EMSL offers the global scientific community a range of capabilities and expertise. Access to EMSL’s capabilities is gained through a peer-reviewed proposal process. If a proposal is accepted and the scientist publishes in the open literature, there typically is no charge for using the EMSL instrumentation and capabilities. EMSL provides proposal opportunities throughout the year.[1]
Since it opened in 1997, scientists from all 50 states and more than 35 countries have used EMSL to support their scientific efforts.
Research
Research at EMSL is focused on gaining an understanding of the physics, chemistry and biology governing environmental processes starting at the molecular scale and propagating to larger scales. EMSL’s research focus has been defined into four science themes.[2]
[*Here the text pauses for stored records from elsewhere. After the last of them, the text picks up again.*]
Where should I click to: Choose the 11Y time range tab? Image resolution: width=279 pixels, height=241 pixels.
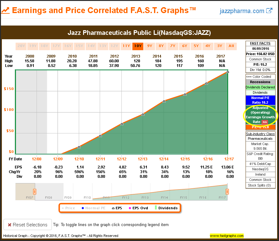click(126, 46)
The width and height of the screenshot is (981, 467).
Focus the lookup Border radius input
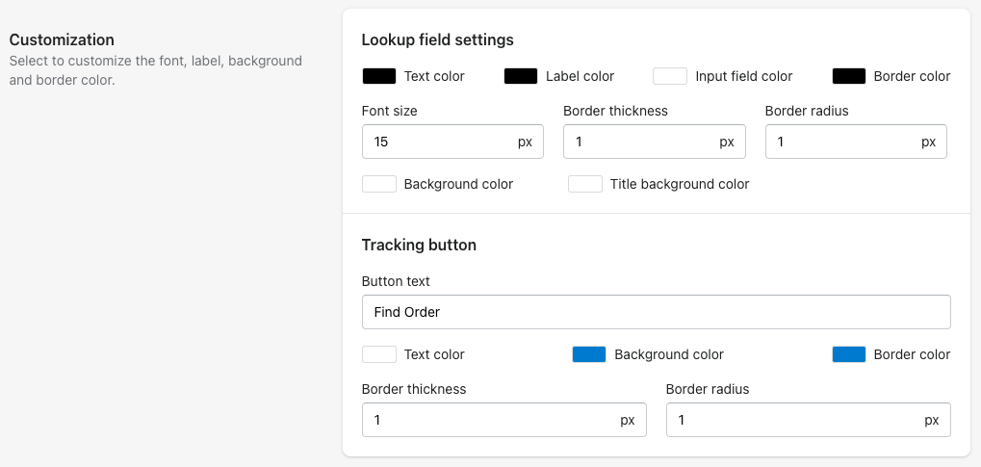856,142
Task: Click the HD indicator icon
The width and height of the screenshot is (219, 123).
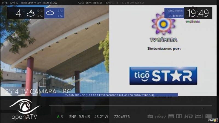Action: 188,116
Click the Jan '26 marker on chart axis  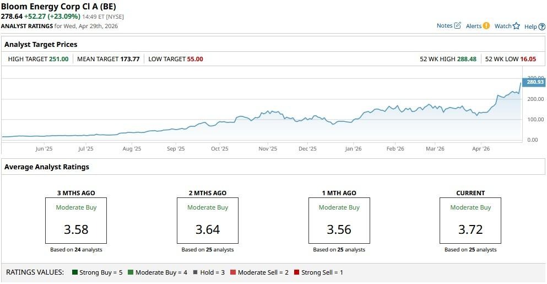point(353,149)
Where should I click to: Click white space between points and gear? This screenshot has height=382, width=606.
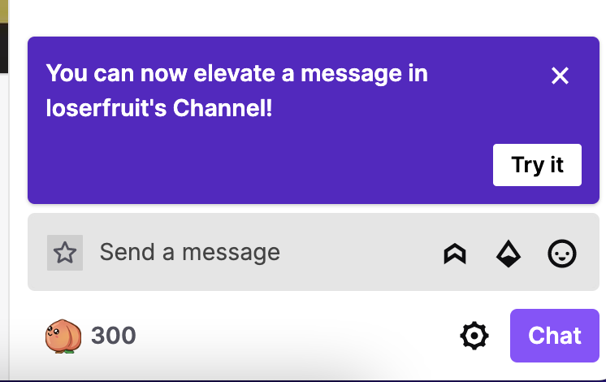[301, 336]
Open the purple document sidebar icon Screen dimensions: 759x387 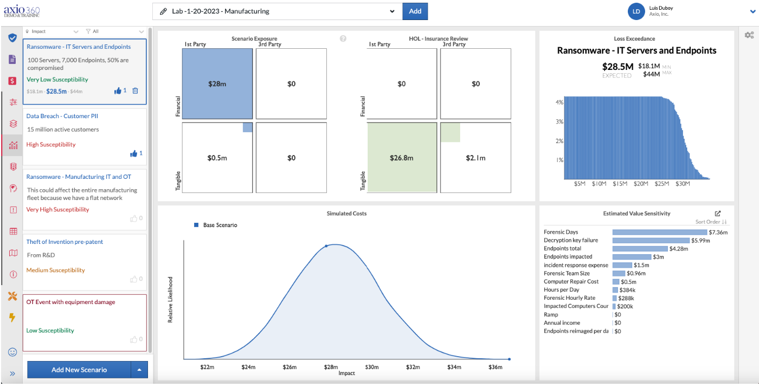12,59
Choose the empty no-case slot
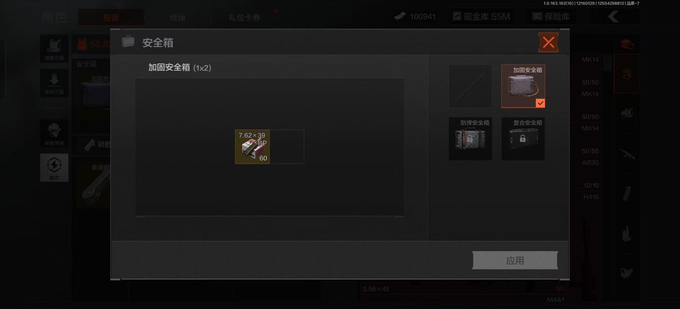The height and width of the screenshot is (309, 680). click(x=470, y=86)
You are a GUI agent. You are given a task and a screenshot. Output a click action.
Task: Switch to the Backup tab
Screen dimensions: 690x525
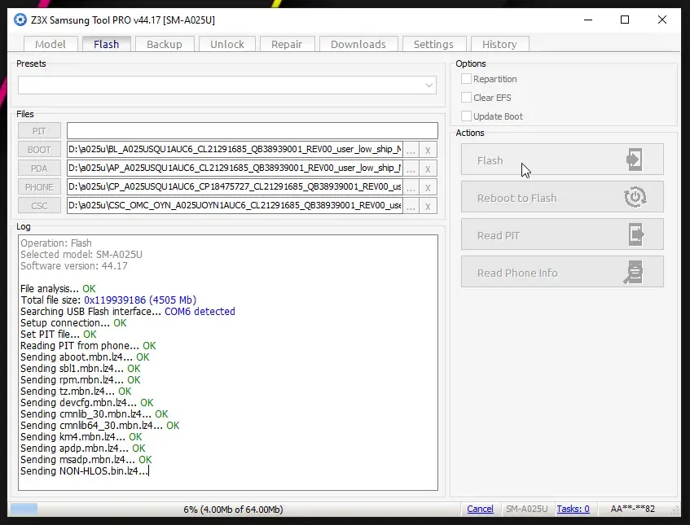coord(164,44)
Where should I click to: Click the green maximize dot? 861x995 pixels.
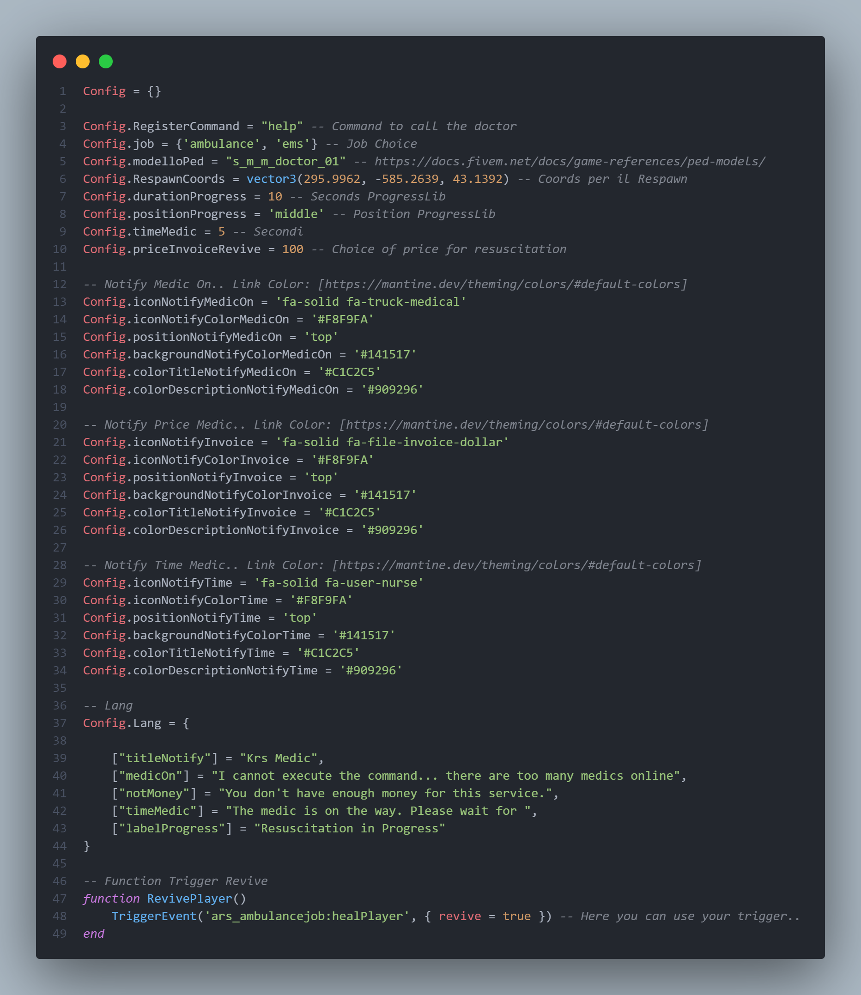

- Atmospheric Aerosol Systems: Developing an understanding of the chemistry, physics and molecular-scale dynamics of aerosols for model parameterization to improve the accuracy of climate model simulations and develop a predictive understanding of climate. By elucidating the role of natural and anthropogenic regional and global climate forcing mechanisms, EMSL can provide DOE and others with the ability to develop cost-effective strategies to monitor, control and mitigate them.
- Biological Dynamics & Design: Focusing on regulation of spatial and temporal parameters of metabolic processes in microbes, fungi, and plants. By gaining a detailed understanding of how biological systems respond to and modify their environment, EMSL can improve strategies for modifying and manipulating plants, fungi and microbes to advance systems biology for bioenergy and biorenewables.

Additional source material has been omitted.